Electronic Musician
- Cover of the final issue (August 2023)
- Categories: Music
- Frequency: Monthly
- Founded: 1975
- Final issue: August 2023
- Company: Future US
- Country: USA
- Based in: San Bruno, California
- Language: English
- Website: Electronic Musician
- ISSN: 0884-4720

= Electronic Musician =

American monthly music magazine

Electronic Musician was a monthly magazine published by Future US featuring articles on synthesizers, music production and electronic musicians.

==History and profile==
Electronic Musician began as Polyphony magazine in 1975, published by PAiA Electronics as a synthesizer hobbyist magazine.
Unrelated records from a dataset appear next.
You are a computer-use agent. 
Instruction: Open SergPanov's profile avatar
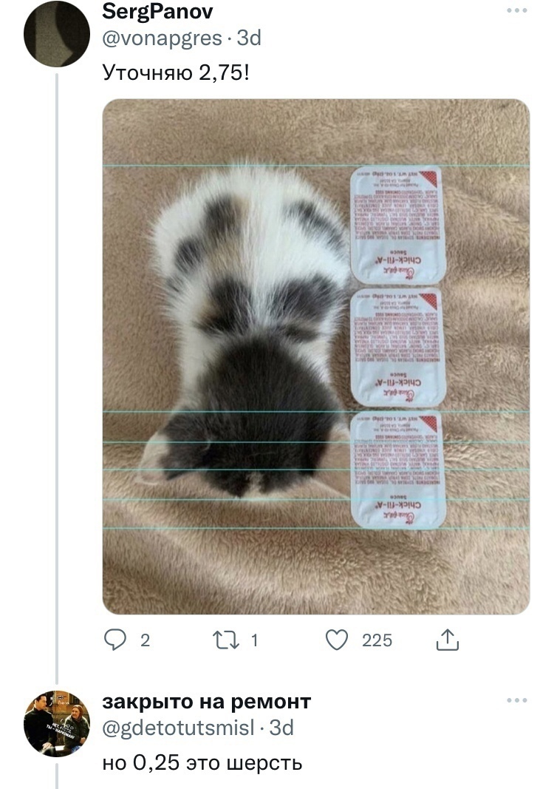(57, 33)
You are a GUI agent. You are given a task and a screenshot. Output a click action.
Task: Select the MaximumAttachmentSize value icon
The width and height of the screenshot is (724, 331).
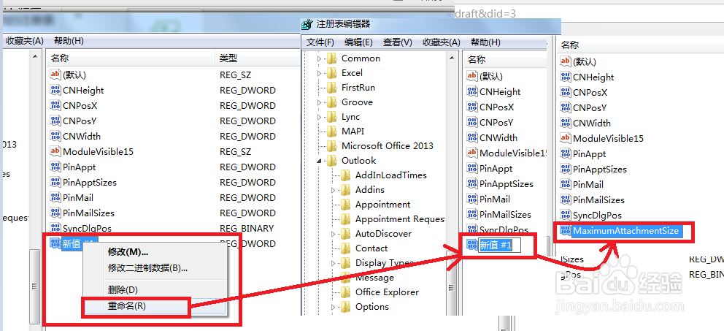[x=565, y=230]
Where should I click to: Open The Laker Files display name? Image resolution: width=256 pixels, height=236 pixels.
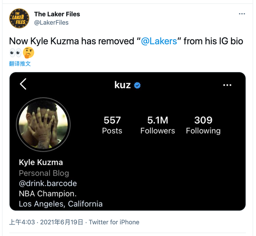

In 1976, it was spun off as a separate company, Polyphony Publishing Company. It was sold to Mix Publications in 1985. Mix Publications was bought by Act III Communications around 1989, which in the 1990s was bought by Primedia Inc.. Primedia's business magazines were spun off as Prism Business Media in 2005; Prism merged with Penton Media the next year. NewBay Media bought the magazine in 2011. EQ Magazine was merged into Electronic Musician in May 2011. Future plc acquired NewBay in 2018. The headquarters is in San Bruno, California.

The magazine ceased publication after August 2023 issue.